I start by, you guessed it, spraying it down and then wiping it off. Then I pop the cotter pin, drop the firing pin, rotate and remove the cam and then pull the bolt out. Easy right? Now spray it all down again especially the inside of the carrier. This area will get pretty dirty after shooting. Spray it and wipe it clean. Re oil it.

The bolt face and lugs are fairly easy; it’s the tail of the bolt that collects the carbon build up. After you shoot, you’ll see it. Just spray it and SCRAPE it off, I use a knife, but that’s just me. They actually make multiple tools you can buy to scrape it clean… Clean? Good, now re oil it.

Now that everything is clean of the packing grease/oil and you now have a little knowledge of where grime builds up while shooting, re oil it all and put it back together.
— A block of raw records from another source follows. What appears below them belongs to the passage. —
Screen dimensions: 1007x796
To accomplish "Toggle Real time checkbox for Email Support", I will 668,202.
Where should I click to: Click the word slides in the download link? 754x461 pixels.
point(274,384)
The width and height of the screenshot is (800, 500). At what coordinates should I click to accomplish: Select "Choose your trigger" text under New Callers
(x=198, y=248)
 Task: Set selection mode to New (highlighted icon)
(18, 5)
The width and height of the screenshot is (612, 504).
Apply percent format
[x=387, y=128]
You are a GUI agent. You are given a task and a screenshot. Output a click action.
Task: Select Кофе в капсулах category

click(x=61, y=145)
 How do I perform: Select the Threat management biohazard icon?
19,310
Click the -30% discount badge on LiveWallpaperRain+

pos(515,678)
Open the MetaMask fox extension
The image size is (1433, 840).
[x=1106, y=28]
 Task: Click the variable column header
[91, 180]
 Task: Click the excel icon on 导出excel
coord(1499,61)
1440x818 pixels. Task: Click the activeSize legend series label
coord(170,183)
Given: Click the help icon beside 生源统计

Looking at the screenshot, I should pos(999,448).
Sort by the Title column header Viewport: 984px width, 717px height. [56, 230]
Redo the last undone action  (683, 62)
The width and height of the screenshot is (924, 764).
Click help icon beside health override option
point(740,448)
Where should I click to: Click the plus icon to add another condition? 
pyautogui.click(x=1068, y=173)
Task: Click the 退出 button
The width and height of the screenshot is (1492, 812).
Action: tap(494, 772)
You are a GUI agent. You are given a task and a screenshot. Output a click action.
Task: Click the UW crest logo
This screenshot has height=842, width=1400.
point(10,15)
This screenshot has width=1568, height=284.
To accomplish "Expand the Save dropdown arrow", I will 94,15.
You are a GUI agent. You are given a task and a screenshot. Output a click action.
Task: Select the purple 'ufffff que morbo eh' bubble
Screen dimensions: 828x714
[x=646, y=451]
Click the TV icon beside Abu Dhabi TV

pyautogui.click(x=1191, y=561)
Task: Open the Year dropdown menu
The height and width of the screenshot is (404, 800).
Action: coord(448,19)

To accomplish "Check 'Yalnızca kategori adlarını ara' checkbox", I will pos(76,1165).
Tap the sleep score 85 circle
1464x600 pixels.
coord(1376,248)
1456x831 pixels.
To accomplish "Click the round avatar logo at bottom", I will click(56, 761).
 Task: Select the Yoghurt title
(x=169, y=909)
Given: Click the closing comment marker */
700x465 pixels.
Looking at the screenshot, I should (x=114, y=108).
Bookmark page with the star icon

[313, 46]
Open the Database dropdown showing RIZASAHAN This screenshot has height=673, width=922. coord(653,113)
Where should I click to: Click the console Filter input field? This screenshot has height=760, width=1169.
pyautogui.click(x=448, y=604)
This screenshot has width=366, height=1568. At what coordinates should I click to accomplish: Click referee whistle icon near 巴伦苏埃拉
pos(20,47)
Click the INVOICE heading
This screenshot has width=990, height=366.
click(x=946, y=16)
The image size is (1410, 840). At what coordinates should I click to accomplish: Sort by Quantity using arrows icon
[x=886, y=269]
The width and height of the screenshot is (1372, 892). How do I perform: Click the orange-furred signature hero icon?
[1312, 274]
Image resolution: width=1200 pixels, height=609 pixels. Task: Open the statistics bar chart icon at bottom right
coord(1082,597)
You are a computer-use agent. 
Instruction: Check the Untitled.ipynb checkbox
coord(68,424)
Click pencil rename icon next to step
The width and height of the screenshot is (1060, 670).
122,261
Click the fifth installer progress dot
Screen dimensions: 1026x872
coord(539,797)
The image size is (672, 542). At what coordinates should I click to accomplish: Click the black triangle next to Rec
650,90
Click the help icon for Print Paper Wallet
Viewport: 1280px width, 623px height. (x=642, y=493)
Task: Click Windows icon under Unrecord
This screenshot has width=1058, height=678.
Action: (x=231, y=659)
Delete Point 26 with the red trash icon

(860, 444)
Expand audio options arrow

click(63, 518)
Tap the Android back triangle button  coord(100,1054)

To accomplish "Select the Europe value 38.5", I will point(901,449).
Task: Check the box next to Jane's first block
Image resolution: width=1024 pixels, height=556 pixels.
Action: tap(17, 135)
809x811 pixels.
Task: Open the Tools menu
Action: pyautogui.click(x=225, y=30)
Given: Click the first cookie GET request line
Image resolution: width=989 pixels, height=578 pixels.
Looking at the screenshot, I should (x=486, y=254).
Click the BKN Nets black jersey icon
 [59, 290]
You are now ready to get out and shoot and when you are done, you will know how to field strip your AR15 and clean it up nice.

I promised a funny story once you finished this up. Here it is.

A few weeks ago I get a phone call from my brother asking me if I could help him put his Mossberg 835 12ga Shotgun back together. Sure. But the catch is, he is out hunting. He somehow managed to spin a shell completely around while trying to shoot some Quail. The only way to clear it was to take his shotgun apart. So he sends me these two pictures.

I call him back to walk him through it. No luck. The 835 (500 action) can be kind of tricky to get back together. So my brother lost his hunt and his morning because he couldn’t put his shotgun back together.

The kicker here is that for the last few years he had been asking to come over to have me teach him how to field strip that 835… Well, he came over that day and we put his shotgun back together. I won’t even tell you what his job in the Navy was…

Moral of that story? I think you know.

Don’t lose your hunt, your day at the range or your life because you don’t know how you fix your gun when it counts.